10 Practical Insights for Business Owners and Managers
- Monitor New Threats and Opportunities Automatically
Employ AI-driven analytics to keep a constant pulse on external factors (e.g., social media sentiment, competitor filings, customer feedback) so you can spot market shifts or emerging risks early. - Use AI to Clarify—Not Replace—Human Judgment
Treat AI suggestions as a second opinion, not a substitute for decision-makers’ experience, ethics, and stakeholder understanding. - Leverage Data for Better Problem Definition
AI can sift through vast data sets to show you patterns and correlations, enabling a more accurate problem statement and keeping you from jumping to the wrong conclusions. - Expand Your Range of Solutions
Generative AI models, powered by large data sets, can propose non-traditional ideas.
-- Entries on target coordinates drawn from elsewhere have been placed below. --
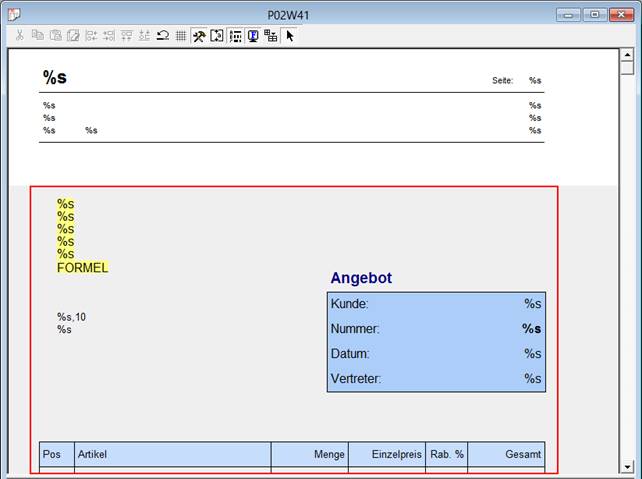Screen dimensions: 642x479
Task: Toggle the grid display icon
Action: coord(180,35)
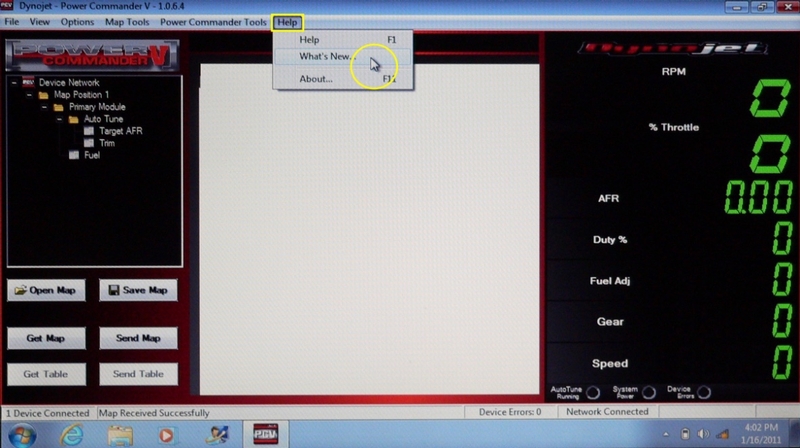Click the AutoTune Running indicator light
This screenshot has height=448, width=800.
click(592, 391)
Encourage your team to evaluate these ideas creatively rather than dismiss them outright. - Run Multiple Scenario Simulations
In highly uncertain environments, let AI map out potential outcomes under different assumptions—economic changes, regulatory shifts, or competitor moves—to see how each scenario could play out. - Implement Rapid Experiments
Use AI tools to collect feedback on new initiatives quickly. For instance, set up A/B tests or real-time monitoring so you can pivot fast if the data suggests your approach isn’t working. - Balance Speed with Deep Analysis
AI accelerates data processing, but radical uncertainty sometimes requires deliberation. Know when to slow down for careful reflection on intangible risks or ethical concerns. - Ensure Transparency and Legitimacy
Black-box AI models can alienate employees and customers if they don’t understand them. Explain how AI-generated inputs influence final decisions to build trust and acceptance. - Cultivate an AI-Ready Culture
Train teams to interpret AI outputs, question them critically, and combine them with on-the-ground knowledge. This means fostering an environment where people welcome data-driven insights but keep a skeptical mindset. - Stay Alert to Biases in AI
AI is only as good as its training data. Periodically audit AI outputs to detect bias or skew. Combine machine suggestions with diverse human perspectives to maintain fairness and precision.
Key Takeaway:
AI is not a magic wand, but it offers robust analytical capabilities and “imaginative” potential that can help businesses navigate deep uncertainty. By combining AI’s strengths in data handling with human-driven ethics, adaptability, and creativity, organizations can significantly enhance the quality and speed of their decisions—even when facing unknown challenges.